▶ [EXCERTO FORNECIDO]:
╭──

E questiona-se sobre os fracassos?

Acho um desperdício de energia, ficar presa nos fracassos. A não ser quando não se aprende a lição, e aí é preciso pensar um pouco sobre as coisas. A única maneira de crescer é meditando na possibilidade do que está para vir.

 

Revi ontem imagens de “Sexo, Mentiras e Vídeo”. Para tentar perceber o que mudou, de há 20 anos para cá. A sua expressão não se alterou muito... Não parece aquela mulher reprimida.

Eu não era aquela mulher reprimida! As pessoas gostam de assumir que o papel que interpretamos num filme é aquilo que somos. Se assim fosse, eu estaria com imensos problemas, já que a última personagem que representei é uma pessoa verdadeiramente horrível! [risos] Vi o filme recentemente, porque o passaram no [Festival de] Sundance, no seu vigésimo aniversário. O Steven Soderbergh estava lá, o Peter Gallagher e a Laura San Giacomo também, e foi divertidíssimo. Se eu fosse analisar a minha cara, diria que à medida que se envelhece perdemos gordura na cara, baby fat. As caras emagrecem, a estrutura óssea torna-se mais evidente. Não se pode combater a natureza, nunca se vai ganhar essa batalha.

 

Fez psicanálise? Fala como uma mulher que se redescobriu a si mesma na psicanálise.

Sim, li muitos livros desse género. Sou uma grande fã de Carl Jung. Fiz alguma psicanálise. Não estou a fazer terapia neste momento, mas fiz em momentos em que tive assuntos sobre os quais precisava de falar, e centrar a atenção em mim. E faço muito yoga. É tão importante para sentir o meu corpo equilibrado, o sangue a fluir… Sei que tenho que fazer exercício, que tenho que comer de forma equilibrada.

 

Faz dieta o tempo todo? Ainda não tocou no chocolate e nos biscoitos que vieram para a mesa.

Eu não chamaria dieta ao que faço. Ontem à noite comi uma sobremesa maravilhosa! Não consigo comer açúcar o tempo todo, sei o que me fará… Como de uma forma inteligente.

 

Sei que perderam a sua mala no aeroporto, ontem... Confesse: em que peças pensou, especificamente?

Nem sequer perderam, mas disseram que tinham perdido. Foi horrível! Pensei apenas na minha responsabilidade. Porque tenho um trabalho para fazer aqui, e se não tivesse nada que vestir, que poderia fazer? Se a mala não tivesse aparecido, eu tinha um par de calças de ganga e uma t-shirt, com que vinha no avião! Seria difícil fazer um trabalho responsável com um par de calças de ganga e uma t-shirt.

╰──

▶ [Entradas de dados recolhidas]:
╭──

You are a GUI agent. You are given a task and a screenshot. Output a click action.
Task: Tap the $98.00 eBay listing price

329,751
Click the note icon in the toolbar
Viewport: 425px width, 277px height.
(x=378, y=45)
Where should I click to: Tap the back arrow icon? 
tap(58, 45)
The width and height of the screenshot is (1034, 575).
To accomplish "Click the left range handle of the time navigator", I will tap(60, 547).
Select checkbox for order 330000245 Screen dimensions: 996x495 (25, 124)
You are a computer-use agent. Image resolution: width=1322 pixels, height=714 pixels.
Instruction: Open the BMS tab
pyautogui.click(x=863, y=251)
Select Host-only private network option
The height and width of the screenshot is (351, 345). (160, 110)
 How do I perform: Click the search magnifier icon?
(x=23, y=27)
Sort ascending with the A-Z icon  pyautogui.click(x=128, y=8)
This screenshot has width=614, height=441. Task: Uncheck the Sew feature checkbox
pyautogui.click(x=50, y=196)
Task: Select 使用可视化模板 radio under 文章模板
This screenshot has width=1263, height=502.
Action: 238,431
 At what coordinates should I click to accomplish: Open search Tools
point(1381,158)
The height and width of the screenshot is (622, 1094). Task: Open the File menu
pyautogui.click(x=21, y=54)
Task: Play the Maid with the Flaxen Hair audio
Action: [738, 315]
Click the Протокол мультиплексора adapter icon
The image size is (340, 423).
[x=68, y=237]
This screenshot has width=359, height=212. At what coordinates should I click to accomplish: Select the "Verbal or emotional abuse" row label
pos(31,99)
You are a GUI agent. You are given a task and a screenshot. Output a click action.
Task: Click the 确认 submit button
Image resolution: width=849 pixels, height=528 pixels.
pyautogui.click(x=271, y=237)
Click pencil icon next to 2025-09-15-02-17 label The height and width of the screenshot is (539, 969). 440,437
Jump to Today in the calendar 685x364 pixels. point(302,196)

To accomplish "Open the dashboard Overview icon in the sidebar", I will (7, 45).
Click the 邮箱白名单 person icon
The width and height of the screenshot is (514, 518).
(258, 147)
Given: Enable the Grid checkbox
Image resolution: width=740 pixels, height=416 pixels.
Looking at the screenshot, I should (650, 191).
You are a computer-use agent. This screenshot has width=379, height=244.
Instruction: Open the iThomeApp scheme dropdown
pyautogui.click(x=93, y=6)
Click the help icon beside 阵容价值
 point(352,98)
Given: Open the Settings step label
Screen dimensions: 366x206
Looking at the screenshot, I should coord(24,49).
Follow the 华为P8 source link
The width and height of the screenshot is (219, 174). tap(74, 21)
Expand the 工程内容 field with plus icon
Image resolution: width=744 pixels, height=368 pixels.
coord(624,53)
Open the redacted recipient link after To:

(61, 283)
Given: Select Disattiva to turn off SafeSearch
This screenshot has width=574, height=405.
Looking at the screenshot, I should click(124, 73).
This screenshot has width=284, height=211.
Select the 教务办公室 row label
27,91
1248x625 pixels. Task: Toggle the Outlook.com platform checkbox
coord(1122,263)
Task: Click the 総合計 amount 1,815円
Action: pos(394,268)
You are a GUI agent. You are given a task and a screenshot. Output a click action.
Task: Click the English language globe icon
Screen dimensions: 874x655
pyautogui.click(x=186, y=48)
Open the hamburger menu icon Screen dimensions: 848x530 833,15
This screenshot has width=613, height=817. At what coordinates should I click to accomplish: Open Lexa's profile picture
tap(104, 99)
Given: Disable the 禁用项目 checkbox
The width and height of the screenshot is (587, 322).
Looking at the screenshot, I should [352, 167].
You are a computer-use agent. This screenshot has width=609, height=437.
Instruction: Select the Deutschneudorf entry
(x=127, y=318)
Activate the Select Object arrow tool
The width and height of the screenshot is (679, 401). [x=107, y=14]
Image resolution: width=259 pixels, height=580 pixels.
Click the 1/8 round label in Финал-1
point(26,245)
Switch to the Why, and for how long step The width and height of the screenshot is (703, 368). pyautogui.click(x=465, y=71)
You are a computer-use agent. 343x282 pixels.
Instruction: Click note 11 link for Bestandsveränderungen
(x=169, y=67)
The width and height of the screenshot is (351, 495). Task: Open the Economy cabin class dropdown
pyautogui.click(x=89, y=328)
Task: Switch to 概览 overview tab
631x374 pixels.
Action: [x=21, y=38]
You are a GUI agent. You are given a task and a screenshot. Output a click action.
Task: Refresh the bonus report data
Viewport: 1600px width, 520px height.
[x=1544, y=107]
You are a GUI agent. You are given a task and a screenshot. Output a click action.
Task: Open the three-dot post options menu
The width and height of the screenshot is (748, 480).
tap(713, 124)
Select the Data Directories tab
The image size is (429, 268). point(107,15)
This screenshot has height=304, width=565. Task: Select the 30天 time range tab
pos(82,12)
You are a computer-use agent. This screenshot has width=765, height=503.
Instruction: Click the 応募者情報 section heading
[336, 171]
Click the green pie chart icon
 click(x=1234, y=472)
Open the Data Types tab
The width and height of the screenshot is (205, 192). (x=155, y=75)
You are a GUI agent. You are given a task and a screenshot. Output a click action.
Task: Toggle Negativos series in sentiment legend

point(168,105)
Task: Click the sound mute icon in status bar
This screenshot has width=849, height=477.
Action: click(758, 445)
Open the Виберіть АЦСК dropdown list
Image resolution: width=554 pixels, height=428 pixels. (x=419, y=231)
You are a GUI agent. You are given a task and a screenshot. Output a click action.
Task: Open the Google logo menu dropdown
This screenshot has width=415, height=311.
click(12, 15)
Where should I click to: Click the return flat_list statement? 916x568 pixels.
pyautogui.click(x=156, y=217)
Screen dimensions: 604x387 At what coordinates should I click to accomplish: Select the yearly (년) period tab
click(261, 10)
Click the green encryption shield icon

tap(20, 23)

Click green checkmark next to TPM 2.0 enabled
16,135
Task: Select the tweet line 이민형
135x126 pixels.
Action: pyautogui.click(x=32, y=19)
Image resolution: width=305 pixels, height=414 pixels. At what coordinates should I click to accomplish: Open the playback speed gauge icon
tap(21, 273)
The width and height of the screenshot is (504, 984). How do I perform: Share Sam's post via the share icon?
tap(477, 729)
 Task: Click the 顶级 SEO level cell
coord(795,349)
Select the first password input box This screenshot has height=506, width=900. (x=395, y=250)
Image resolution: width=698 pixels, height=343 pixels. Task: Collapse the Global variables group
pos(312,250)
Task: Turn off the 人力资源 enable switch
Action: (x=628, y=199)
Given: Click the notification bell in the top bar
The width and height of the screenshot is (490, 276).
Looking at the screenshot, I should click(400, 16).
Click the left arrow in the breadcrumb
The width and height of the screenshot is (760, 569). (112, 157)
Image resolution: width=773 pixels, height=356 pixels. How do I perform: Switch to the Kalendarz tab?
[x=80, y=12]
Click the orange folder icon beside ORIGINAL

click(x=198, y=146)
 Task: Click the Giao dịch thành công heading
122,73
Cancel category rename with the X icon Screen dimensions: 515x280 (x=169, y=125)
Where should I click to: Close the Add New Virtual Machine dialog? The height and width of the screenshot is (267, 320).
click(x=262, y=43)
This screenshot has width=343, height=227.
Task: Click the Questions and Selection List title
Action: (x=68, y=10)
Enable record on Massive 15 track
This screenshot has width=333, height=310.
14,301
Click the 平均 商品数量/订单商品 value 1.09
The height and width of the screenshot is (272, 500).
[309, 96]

╰──

▶ [DETALHES DO PROBLEMA]:
Escreva, por favor, a continuação da entrevista, começando logo depois da resposta sobre a mala perdida no aeroporto.

▶ [RESPOSTA AO EXERCÍCIO]:
 

Esse vestido que traz, e que felizmente não se perdeu, é maravilhoso. É muito clássico. Mas depois tem uns detalhes modernos...

Muito obrigado. Tenho-o há muito tempo, gosto muito dele.

 

É a sua forma de ser ousada? Como pôr batom vermelho.

Sim. Eu não uso batom vermelho. Sou mais uma pessoa de batom com cor natural.

 

Desde que me lembro de si, no cinema, reparo que os seus dentes não são perfeitos... Adoro o facto de nunca os ter corrigido.

Isso é interessante... Eu não gosto de dentes perfeitos. E gosto muito dos seus, são óptimos!

 

São imperfeitos, tortos. O que quero saber é se alguma vez pensou corrigi-los?

Não, sinto-me confortável assim. Acho que os dentes imperfeitos têm mais encanto! E são naturais. Acho um pouco desinteressantes, os dentes muito certos, perfeitos.

 

As entrevistas fazem parte do seu trabalho; mas se eu não lhe fizesse pergunta nenhuma, de que gostaria de falar?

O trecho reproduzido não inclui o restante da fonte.